● Data for this exercise:

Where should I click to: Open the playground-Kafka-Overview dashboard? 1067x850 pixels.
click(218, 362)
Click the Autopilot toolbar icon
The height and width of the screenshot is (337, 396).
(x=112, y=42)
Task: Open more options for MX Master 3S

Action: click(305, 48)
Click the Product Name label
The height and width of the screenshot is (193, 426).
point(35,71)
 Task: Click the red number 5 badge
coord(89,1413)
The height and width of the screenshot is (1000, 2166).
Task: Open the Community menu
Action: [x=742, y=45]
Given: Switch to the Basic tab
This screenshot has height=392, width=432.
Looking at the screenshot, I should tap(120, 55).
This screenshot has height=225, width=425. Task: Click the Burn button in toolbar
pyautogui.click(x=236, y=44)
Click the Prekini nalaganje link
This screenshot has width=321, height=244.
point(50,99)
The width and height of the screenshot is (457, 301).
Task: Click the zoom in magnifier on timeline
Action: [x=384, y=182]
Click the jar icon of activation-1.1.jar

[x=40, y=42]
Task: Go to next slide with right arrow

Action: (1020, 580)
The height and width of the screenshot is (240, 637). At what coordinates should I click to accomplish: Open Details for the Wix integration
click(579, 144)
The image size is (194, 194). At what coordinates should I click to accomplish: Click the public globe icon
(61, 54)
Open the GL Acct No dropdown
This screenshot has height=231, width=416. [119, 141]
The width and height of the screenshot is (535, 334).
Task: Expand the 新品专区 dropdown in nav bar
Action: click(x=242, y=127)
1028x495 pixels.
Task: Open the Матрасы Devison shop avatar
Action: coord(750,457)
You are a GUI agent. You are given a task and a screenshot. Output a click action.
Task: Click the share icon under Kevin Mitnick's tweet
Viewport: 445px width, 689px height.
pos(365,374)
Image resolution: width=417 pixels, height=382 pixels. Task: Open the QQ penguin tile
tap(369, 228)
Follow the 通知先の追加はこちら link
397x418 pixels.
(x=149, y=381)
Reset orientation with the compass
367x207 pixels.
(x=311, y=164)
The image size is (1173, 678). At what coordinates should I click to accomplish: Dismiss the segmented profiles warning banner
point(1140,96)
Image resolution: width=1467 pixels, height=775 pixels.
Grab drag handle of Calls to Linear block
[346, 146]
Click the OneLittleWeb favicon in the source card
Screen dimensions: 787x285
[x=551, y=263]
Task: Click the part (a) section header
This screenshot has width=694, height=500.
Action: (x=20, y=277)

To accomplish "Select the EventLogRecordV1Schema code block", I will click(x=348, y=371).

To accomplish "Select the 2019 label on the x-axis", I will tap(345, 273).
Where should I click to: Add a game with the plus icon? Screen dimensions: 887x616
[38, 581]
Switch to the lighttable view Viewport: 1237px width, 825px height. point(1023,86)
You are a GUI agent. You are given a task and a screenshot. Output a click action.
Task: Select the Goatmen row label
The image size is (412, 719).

● Assignment:
From the data above, output exactly the lines between the one containing "The height and width of the screenshot is (240, 637)." and the one containing "Image resolution: width=1467", counting both of them.

● Exercise solution:
The height and width of the screenshot is (240, 637). At what coordinates should I click to accomplish: Open Details for the Wix integration
click(579, 144)
The image size is (194, 194). At what coordinates should I click to accomplish: Click the public globe icon
(61, 54)
Open the GL Acct No dropdown
This screenshot has height=231, width=416. [119, 141]
The width and height of the screenshot is (535, 334).
Task: Expand the 新品专区 dropdown in nav bar
Action: click(x=242, y=127)
1028x495 pixels.
Task: Open the Матрасы Devison shop avatar
Action: coord(750,457)
You are a GUI agent. You are given a task and a screenshot. Output a click action.
Task: Click the share icon under Kevin Mitnick's tweet
Viewport: 445px width, 689px height.
pos(365,374)
Image resolution: width=417 pixels, height=382 pixels. Task: Open the QQ penguin tile
tap(369, 228)
Follow the 通知先の追加はこちら link
397x418 pixels.
(x=149, y=381)
Reset orientation with the compass
367x207 pixels.
(x=311, y=164)
The image size is (1173, 678). At what coordinates should I click to accomplish: Dismiss the segmented profiles warning banner
point(1140,96)
Image resolution: width=1467 pixels, height=775 pixels.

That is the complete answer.